Abstract Inositol 1,4,5-trisphosphate receptor (IP3R) represents a major family of intracellular Ca2+-release channels. Distal to its pore-forming region lies its cytoplasmic N-terminus (NT) that harbours the agonist-binding pocket. Although inositol 1,4,5-trisphosphate (IP3) is the endogenous agonist, the fungal metabolite adenophostin A (AdA) is known to function as a ‘super-agonist’, displaying roughly 10-fold higher affinity on binding.
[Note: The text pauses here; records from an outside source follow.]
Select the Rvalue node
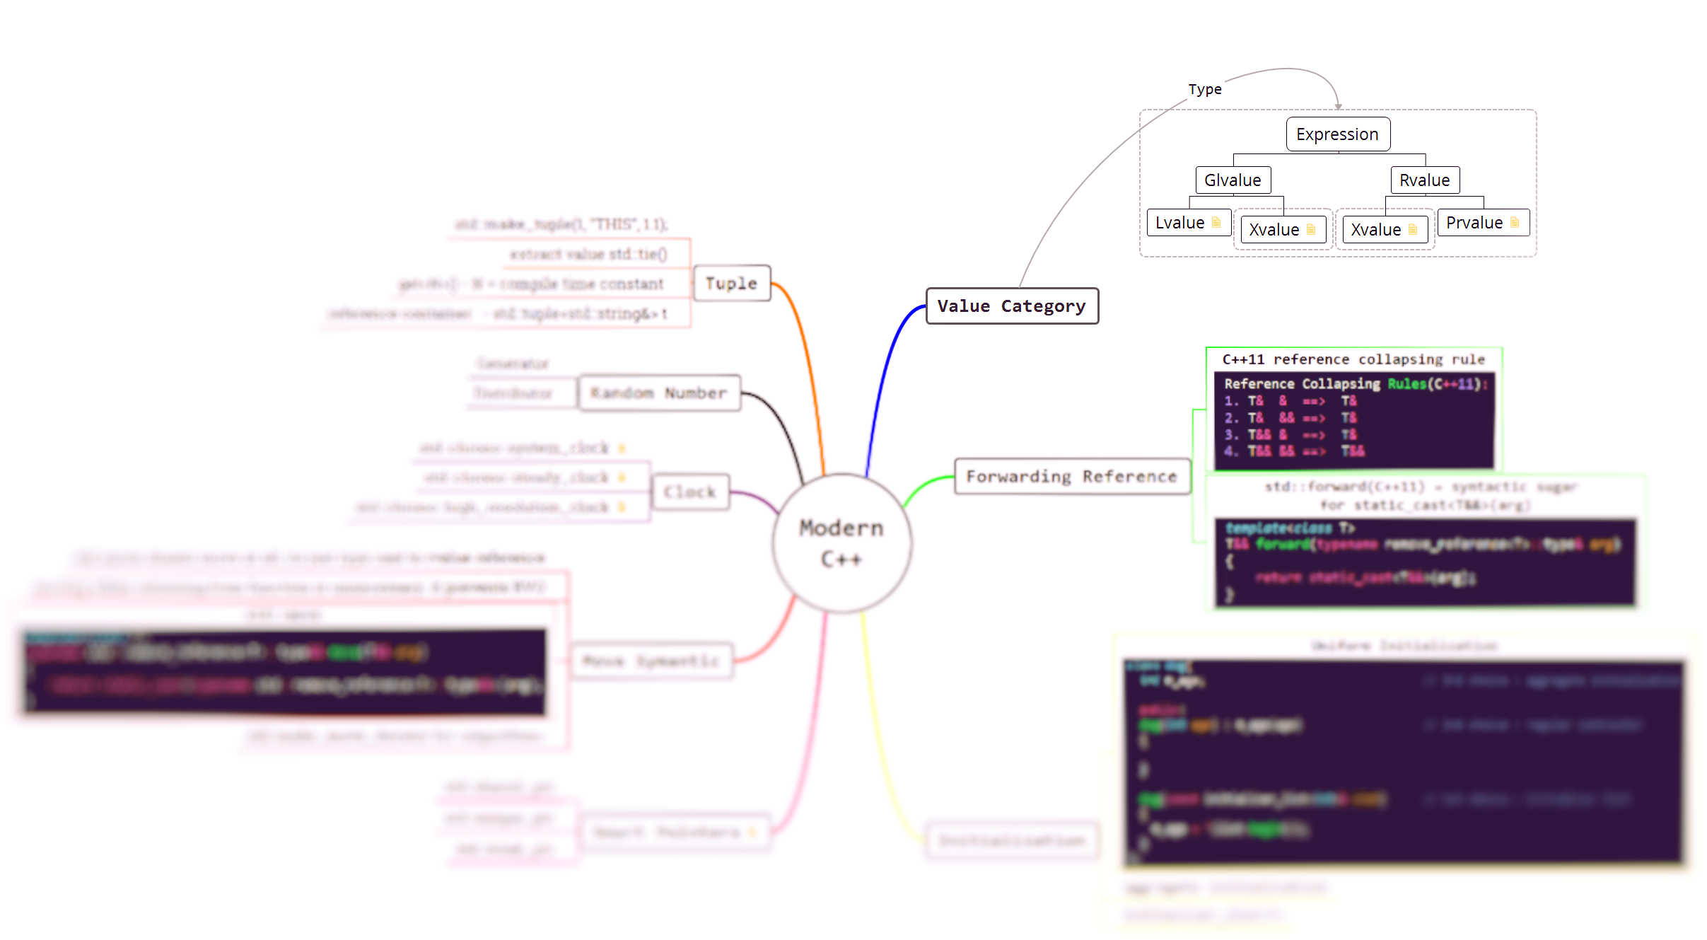The image size is (1707, 940). (1424, 180)

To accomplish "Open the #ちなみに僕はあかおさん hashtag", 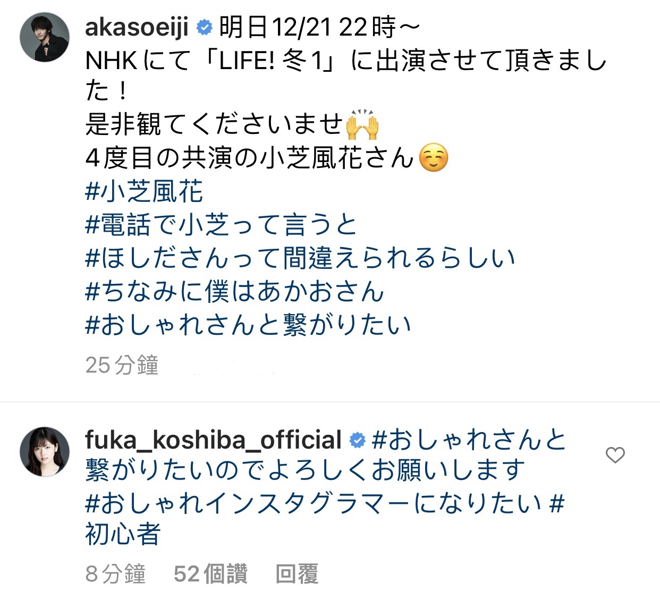I will [x=234, y=291].
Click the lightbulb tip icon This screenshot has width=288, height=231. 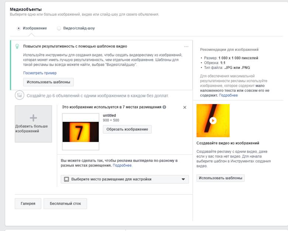pyautogui.click(x=17, y=46)
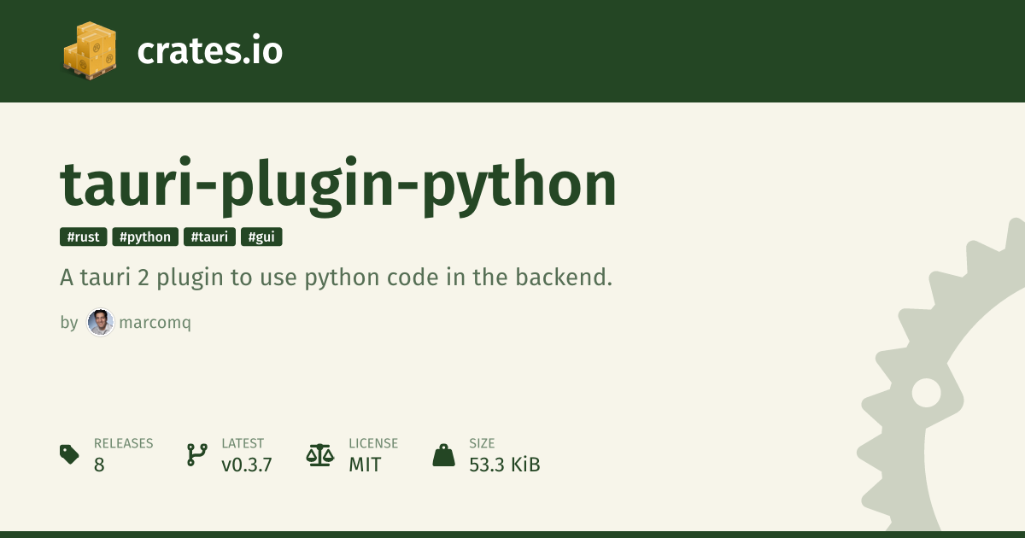This screenshot has height=538, width=1025.
Task: Click the releases count 8
Action: tap(99, 465)
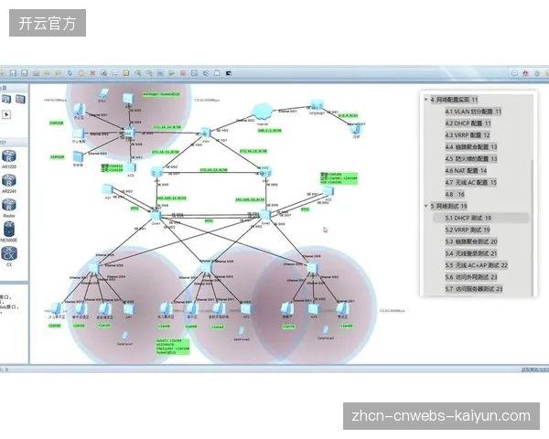Click the black console window toolbar icon
The image size is (549, 439).
228,73
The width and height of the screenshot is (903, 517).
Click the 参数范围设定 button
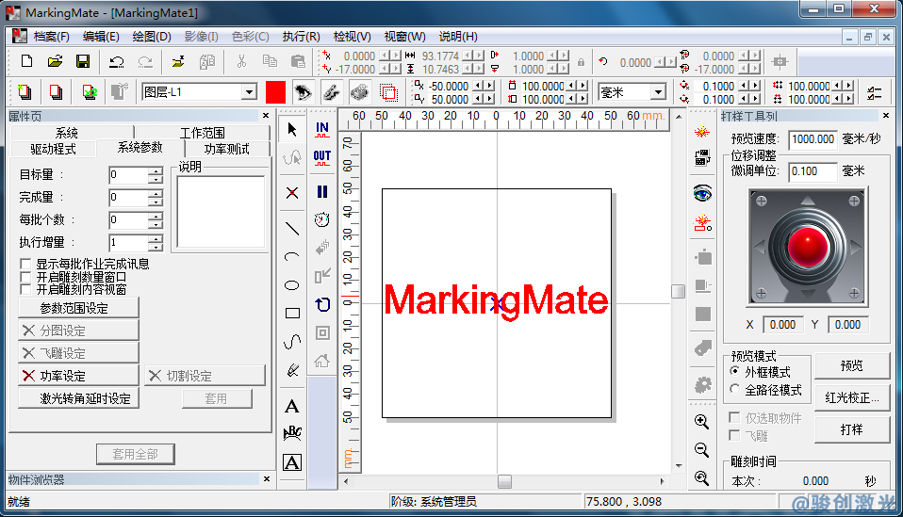tap(74, 308)
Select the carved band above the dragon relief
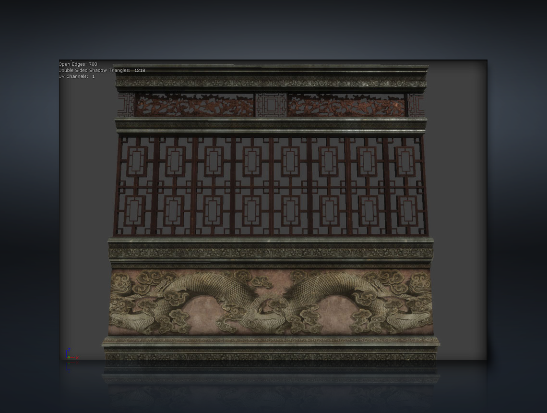Image resolution: width=547 pixels, height=413 pixels. click(271, 253)
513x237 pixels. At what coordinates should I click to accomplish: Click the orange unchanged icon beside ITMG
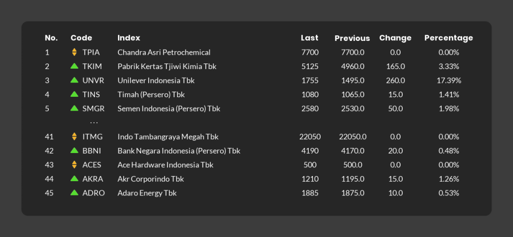[74, 137]
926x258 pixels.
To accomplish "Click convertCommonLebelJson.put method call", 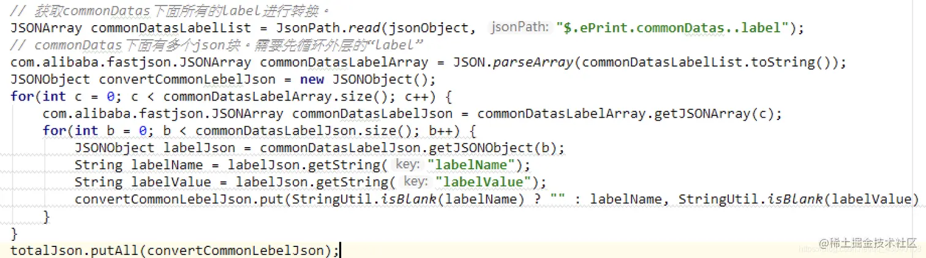I will click(x=183, y=200).
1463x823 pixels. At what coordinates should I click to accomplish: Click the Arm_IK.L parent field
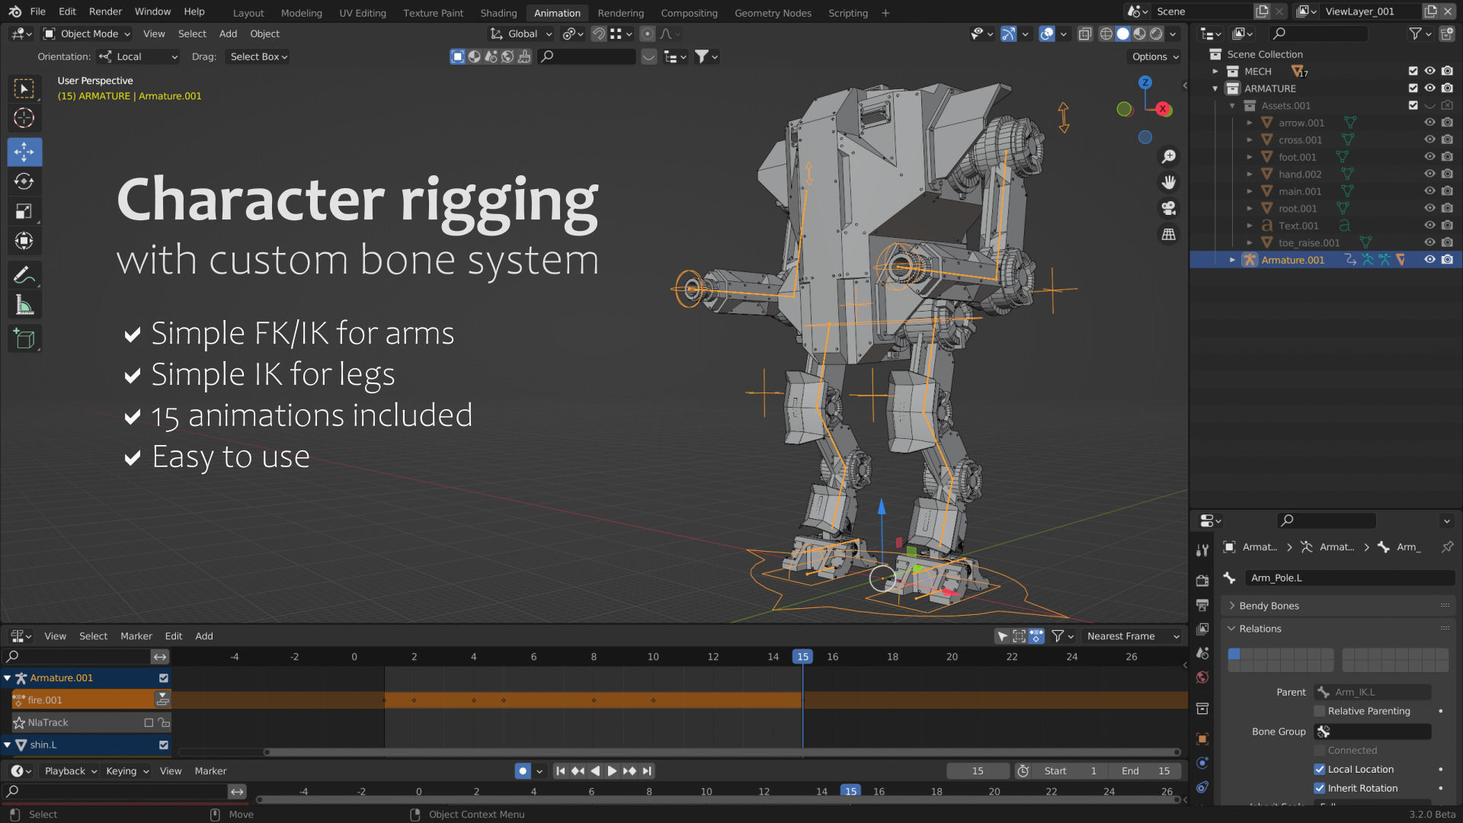[x=1372, y=692]
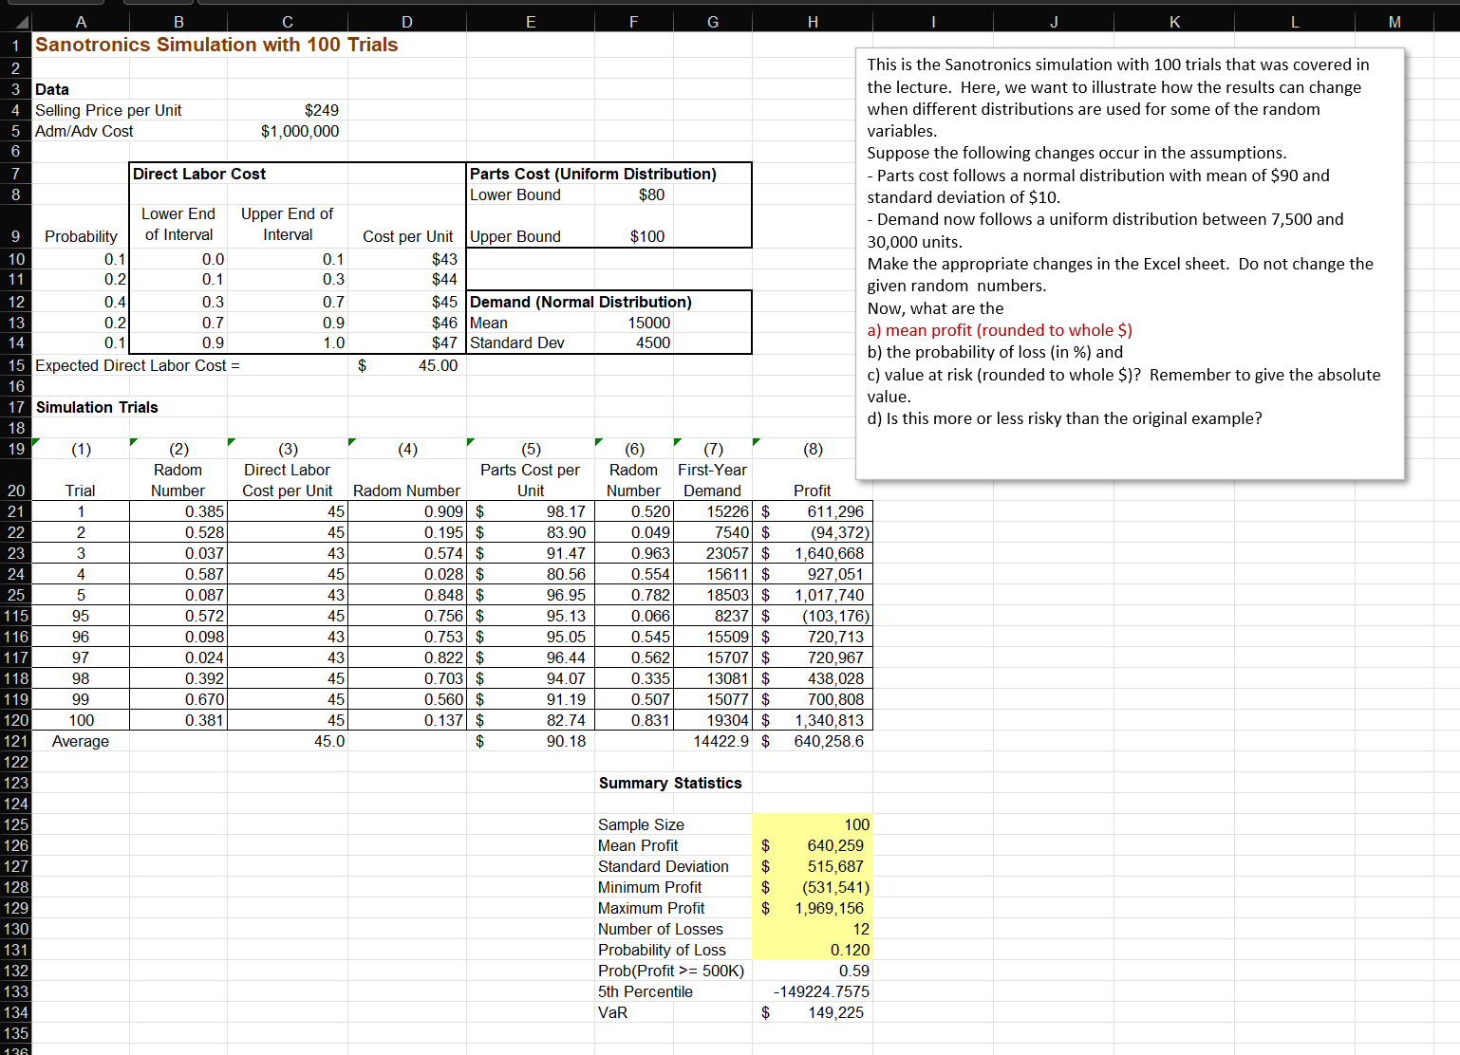Select the Probability of Loss value 0.120
Image resolution: width=1460 pixels, height=1055 pixels.
coord(812,950)
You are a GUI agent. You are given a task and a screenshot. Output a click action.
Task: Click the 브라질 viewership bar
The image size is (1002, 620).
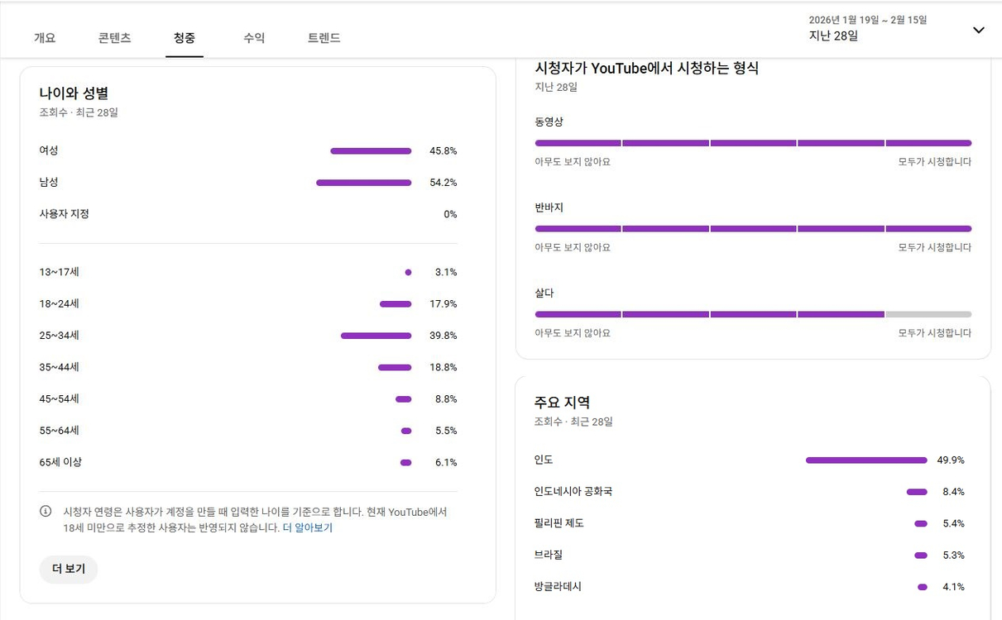[x=918, y=556]
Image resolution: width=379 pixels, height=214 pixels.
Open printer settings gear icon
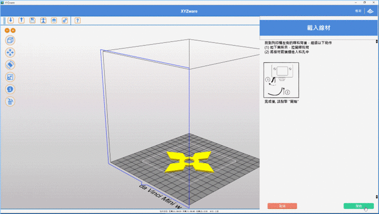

Using all-atom molecular dynamics simulations of rat IP3R1 NT in apo, IP3-bound and AdA-bound states, we here show that both agonists alter NT’s flexibility, yet principal component analysis reveals that AdA drives the domain into broader and distinct conformational substates that are visited by neither the apo nor the IP3-bound form. AdA occupies a more spacious, hydrophobic pocket, engaging a wider spectrum of transient polar and non-polar contacts and favouring an entropy-dominated binding mode despite fewer enduring hydrogen bonds. Dynamic cross-correlation analysis further demonstrates that AdA enhances long-range correlated motions across the NT domain. Taken together, the data indicate that AdA’s superior potency arises from its unique capacity to remodel NT dynamics more profoundly than IP3, thereby pre-configuring or priming IP3R for activation gating. These findings refine current models of ligand efficacy and offer a framework for the rational design of next-generation IP3R modulators.